Yesterday was the worst day of my life. I was at the War Memorial in Ottawa and saw a man shoot at other men. I saw Corporal Nathan Cirillo die. But I’m not ready to talk about that, to write about that right now. Soon but not now.
The first person I told about this said: it isn’t fair that you had to see that. I replied: Life isn’t fair. I’ve had a life more privileged than others and that isn’t fair either.
So I want to talk about best days. About good days that have happened and will happen in the future.
When I was 11, my father took me with him on a trip to Prince Edward Island. It wasn’t a vacation; he was working as a salesman. One afternoon we stopped by a stream on a country road. We caught fish and ate them for supper. He told me stories. I remember laughing. A lot.
A few years later, I was picking blueberries — a commercial operation — when the crew chief told us all to get into the truck. A black bear came over the hill that wanted our berries more than we did. A scary day but a good one.
When I graduated high school I gave the valedictorian address. That was a good day. The smiles of my parents, the deep pride they had in me, the handshakes and hugs of my friends, their generous admiration, I still carry them with me, more than forty years later.
Every scholarship I received, every degree I earned — those were good days. The best was the $500 I was given by the Royal Canadian Engineers — my father’s unit in World War II. I didn’t even apply; my mother did it secretly and surprised me with it. Today, it seems even better than before.

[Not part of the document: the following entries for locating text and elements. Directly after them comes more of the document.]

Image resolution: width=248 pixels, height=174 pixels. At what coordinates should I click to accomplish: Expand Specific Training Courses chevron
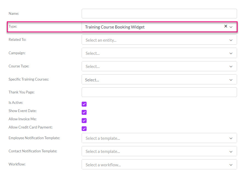pyautogui.click(x=231, y=80)
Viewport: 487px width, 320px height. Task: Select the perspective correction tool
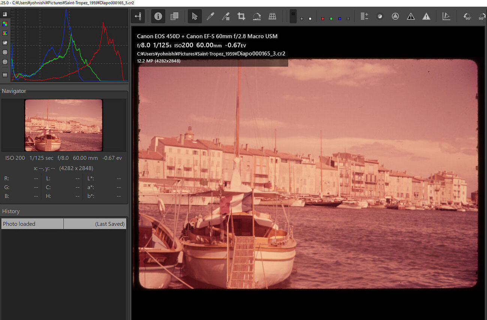[x=273, y=16]
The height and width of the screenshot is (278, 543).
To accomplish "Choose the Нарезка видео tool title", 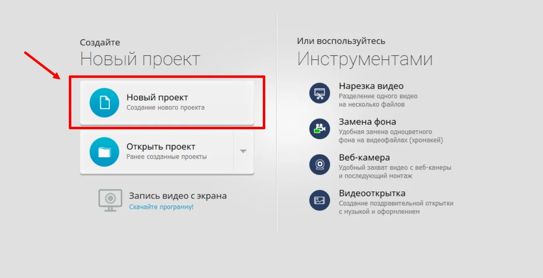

Being asked to run for the New Democrat Party in 1979 when I was twenty four was a proud day — it would have been a great day if my father had been alive to see it.
My four marriages. Obviously not all good days after but the days themselves — sparkling glorious wonderful days. To look in the eyes of the person you love so much and have them look back with love and hope and expectation. I would not give any of them up. The last took place here in Ottawa eleven years ago this month on a beautiful fall day amid the brilliant colours that Ottawa does so well. Edward Willett sang “As Time Goes By” a capella, his rich baritone filling the room; Tania Sablatash recited John Donne. I was surrounded by so many close friends.

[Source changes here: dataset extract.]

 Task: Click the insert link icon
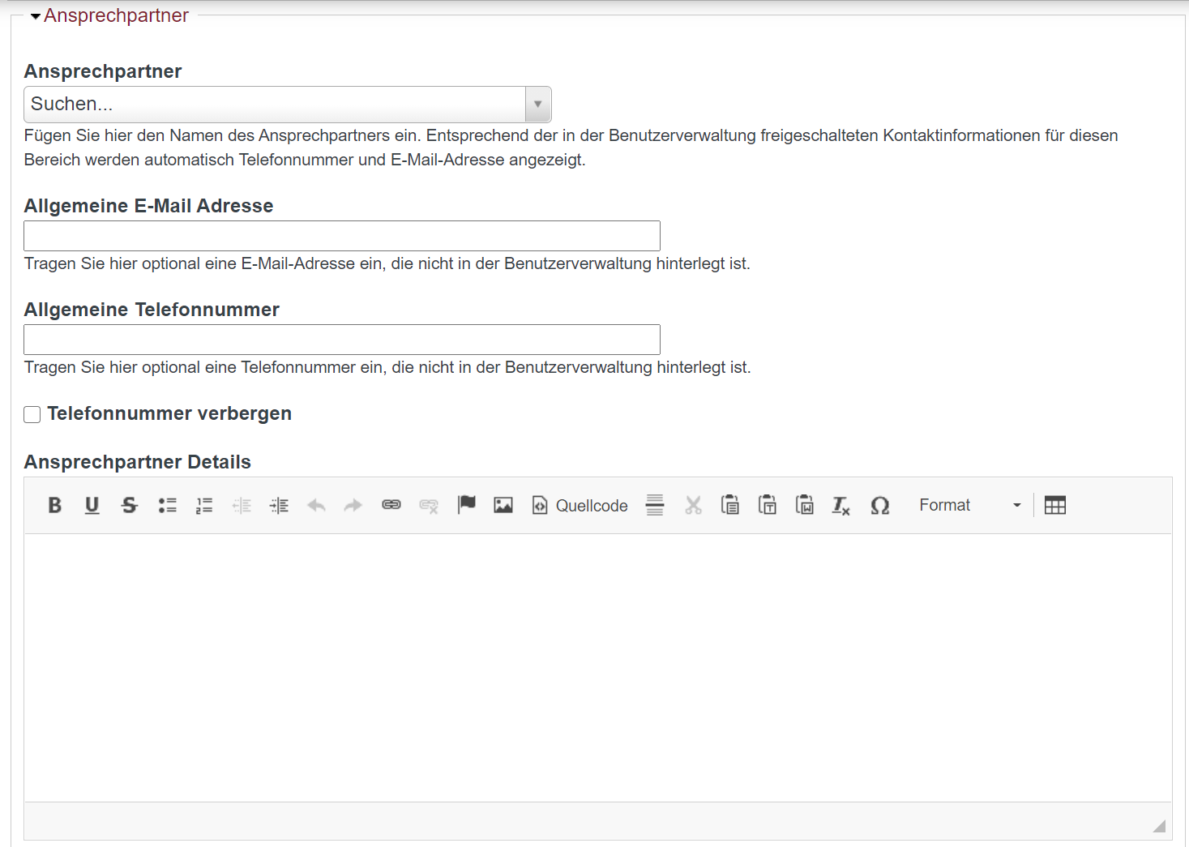tap(391, 505)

The last day I spent with Randall Grant, my college roommate, who died of cancer at 52. We had remained friends for all those years — through thick and thin. He didn’t always approve of my choices but he remained my friend to the end. Those few hours we spent alone, a week or so before he died, are deeply precious. I learned about the things you let go of and the things — family, friends, hope — that you never surrender.
So many other good days — being asked to serve Nick Sibbeston, Premier of the Northwest Territories as Executive Assistant and later, when he became Senator, becoming his policy advisor. Drafting one of the first ‘AIDS in the Workplace’ policies ever adopted by a Canadian government back in 1988, writing speeches delivered to national audiences, helping people solve their problems, my first novel in my hands (and all the rest), every time I saw actors say my words on stage — all good days.
So many good days, too many to recount here. So much privilege.
Then there was yesterday. To experience that, to see that, to be helpless in the face of madness. That was a terrible day, the worst day. But it was also the best day. People being brave, rushing to help, showing strength in the face of fear. The resilience of our nation, of our city, of each of us who have become more determined than ever to believe in freedom, in democracy, in each other and in the future.
It was a terrible day; there will be more. But the good days will outnumber the bad. We will make it so.
And that’s more than ten minutes. Forgive me for breaking the rules — there are worse things that can happen.